Instructions for the task
Write out the surveillance camera passage below word for word, from "In many cities" up to and including "over and gone.".

Provided passage

[BEGIN]

New Orleans  Is it just in downtown Boston near Copley Square or are security and surveillance cameras everywhere in our cities.   During the recent bombing at the Marathon reports attributed the breakthroughs in the investigation to meticulous viewing of hundreds of hours of video footage around the area which allowed the police and FBI to finally get a clear photo shot of a couple of guys with backpacks and baseball caps which led to the eventual identification and capture of the suspects.  Was this only possible in Boston or is this an everywhere thing now?  More importantly, should our expectations be premised on the disappearance of any last semblance of privacy when it comes to public space? 

            In many cities there are now video cameras that can catch a shot of your vehicle and your license plate and identify you as you are speeding or running a light.  This system exists in New Orleans now, though it took years for the city to find a contractor that would install cameras that actually worked and took pictures, rather than just a contractor that collected the money and put stuff up in intersections on street lights that looked like cameras.  When you get a letter from the City with a picture of your truck, front and back, all that is really left is the pain of writing the check and finding a stamp, because the great argument that you might have had with the police about whether the light was yellow is over and gone.

[END]

Provided records
[BEGIN]

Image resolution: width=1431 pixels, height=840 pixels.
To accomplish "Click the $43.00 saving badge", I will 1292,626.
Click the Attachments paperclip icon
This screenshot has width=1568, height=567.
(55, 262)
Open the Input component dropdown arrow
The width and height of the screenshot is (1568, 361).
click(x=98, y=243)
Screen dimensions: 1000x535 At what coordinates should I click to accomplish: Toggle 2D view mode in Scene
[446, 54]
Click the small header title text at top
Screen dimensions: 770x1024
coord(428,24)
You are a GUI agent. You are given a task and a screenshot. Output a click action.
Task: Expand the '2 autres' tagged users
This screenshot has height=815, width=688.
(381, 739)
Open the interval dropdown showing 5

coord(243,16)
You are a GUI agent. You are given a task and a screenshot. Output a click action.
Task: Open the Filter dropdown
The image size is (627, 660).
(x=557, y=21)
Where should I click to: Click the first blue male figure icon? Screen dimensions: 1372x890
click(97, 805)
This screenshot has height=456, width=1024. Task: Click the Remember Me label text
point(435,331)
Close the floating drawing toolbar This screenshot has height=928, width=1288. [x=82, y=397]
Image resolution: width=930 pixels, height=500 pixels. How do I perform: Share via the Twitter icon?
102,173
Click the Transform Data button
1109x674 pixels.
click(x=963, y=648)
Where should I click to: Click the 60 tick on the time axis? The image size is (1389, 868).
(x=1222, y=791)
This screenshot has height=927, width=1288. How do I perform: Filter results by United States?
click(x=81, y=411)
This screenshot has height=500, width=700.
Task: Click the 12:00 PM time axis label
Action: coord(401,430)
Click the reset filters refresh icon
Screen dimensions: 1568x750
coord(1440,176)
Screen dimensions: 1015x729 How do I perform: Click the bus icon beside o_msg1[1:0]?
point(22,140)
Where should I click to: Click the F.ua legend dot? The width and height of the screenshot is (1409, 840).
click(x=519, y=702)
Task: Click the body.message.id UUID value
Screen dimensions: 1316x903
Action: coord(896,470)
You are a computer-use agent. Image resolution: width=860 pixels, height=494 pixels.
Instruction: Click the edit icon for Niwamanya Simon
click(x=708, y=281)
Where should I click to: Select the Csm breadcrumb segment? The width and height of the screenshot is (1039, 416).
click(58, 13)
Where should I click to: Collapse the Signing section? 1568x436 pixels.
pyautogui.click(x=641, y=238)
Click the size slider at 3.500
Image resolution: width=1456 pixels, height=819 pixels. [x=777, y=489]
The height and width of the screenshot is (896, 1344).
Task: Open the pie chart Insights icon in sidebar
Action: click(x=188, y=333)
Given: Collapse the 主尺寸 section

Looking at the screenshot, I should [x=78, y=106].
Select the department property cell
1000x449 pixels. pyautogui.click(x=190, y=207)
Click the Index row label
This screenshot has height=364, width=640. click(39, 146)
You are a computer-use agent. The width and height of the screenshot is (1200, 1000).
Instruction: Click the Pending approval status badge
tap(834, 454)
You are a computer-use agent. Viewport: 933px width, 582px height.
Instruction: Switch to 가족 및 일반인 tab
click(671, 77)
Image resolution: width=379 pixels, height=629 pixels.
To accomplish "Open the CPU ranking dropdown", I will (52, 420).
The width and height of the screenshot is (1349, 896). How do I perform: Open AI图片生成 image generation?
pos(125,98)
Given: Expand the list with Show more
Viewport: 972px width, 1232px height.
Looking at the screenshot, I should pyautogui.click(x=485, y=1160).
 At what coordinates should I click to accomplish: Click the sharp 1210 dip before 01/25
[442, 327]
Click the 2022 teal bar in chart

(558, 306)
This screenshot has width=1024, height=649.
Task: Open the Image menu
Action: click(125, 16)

[END]

Exercise answer
In many cities there are now video cameras that can catch a shot of your vehicle and your license plate and identify you as you are speeding or running a light.  This system exists in New Orleans now, though it took years for the city to find a contractor that would install cameras that actually worked and took pictures, rather than just a contractor that collected the money and put stuff up in intersections on street lights that looked like cameras.  When you get a letter from the City with a picture of your truck, front and back, all that is really left is the pain of writing the check and finding a stamp, because the great argument that you might have had with the police about whether the light was yellow is over and gone.